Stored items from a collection
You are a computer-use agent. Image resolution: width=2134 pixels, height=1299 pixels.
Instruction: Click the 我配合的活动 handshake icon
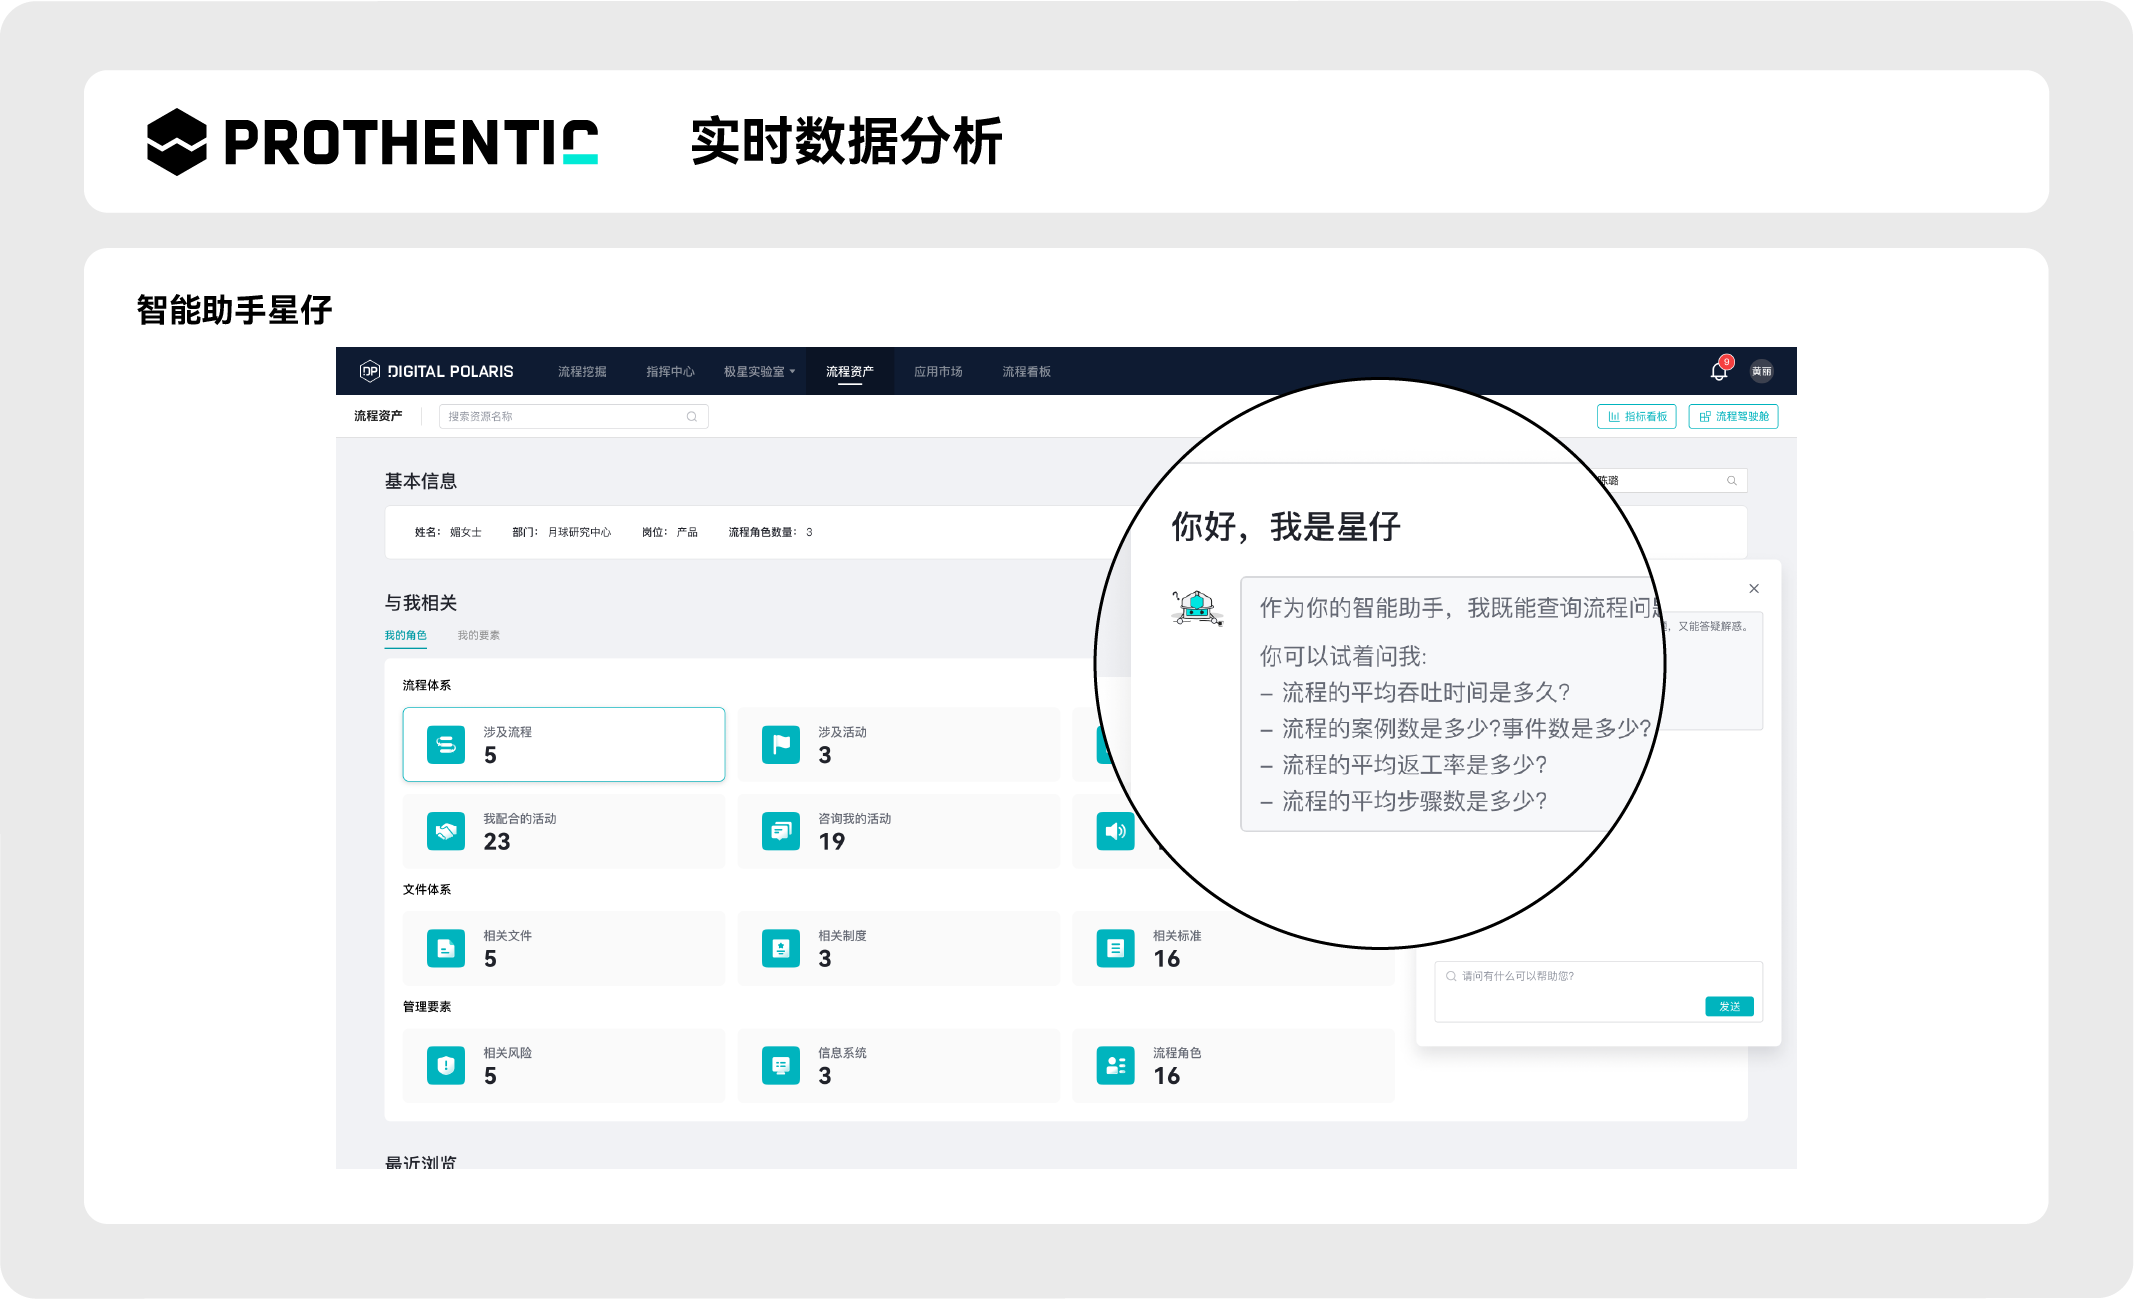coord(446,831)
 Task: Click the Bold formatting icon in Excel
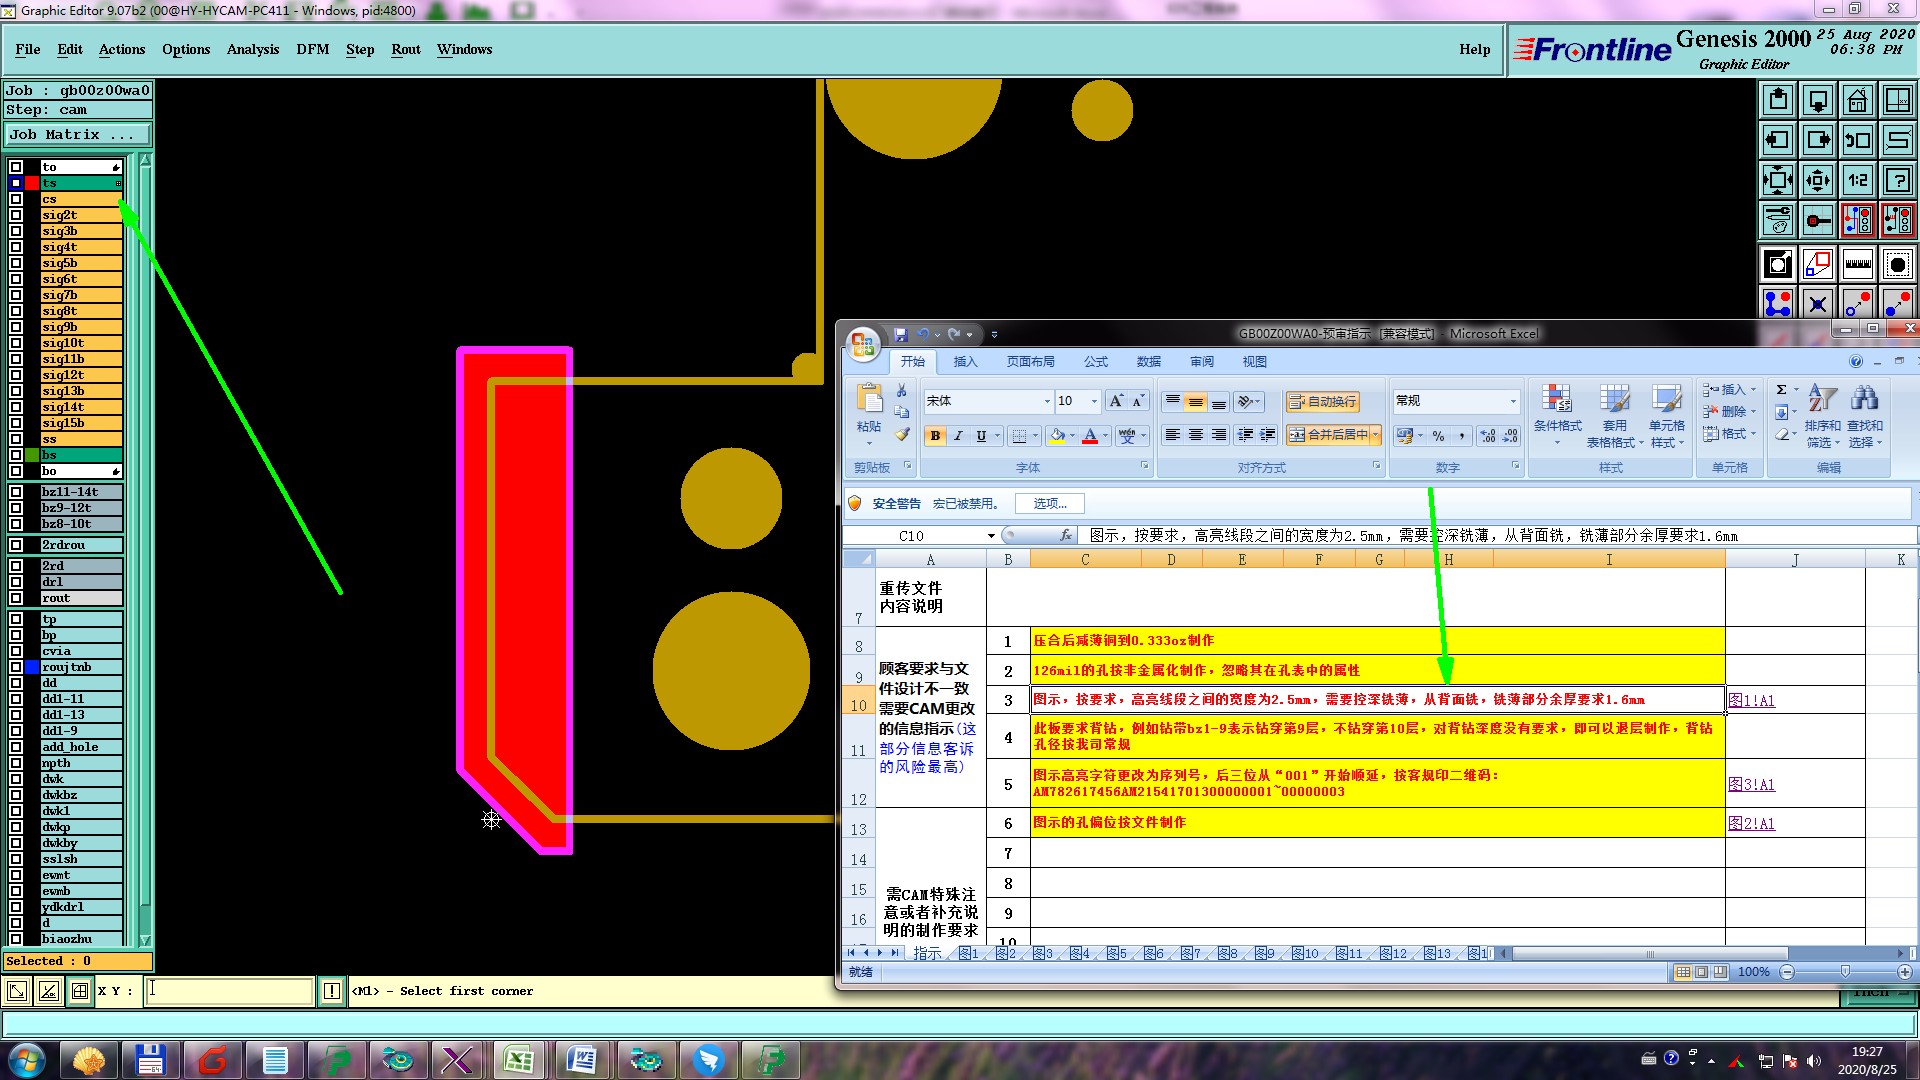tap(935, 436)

* **Instructions for the task**:
Repeat the data verbatim, excluding all pictures.

* **Exercise solution**:
You are a computer-use agent. Image resolution: width=2134 pixels, height=1299 pixels.
Instruction: Click the 我配合的活动 handshake icon
coord(446,831)
 Task: Click the Bold formatting icon in Excel
tap(935, 436)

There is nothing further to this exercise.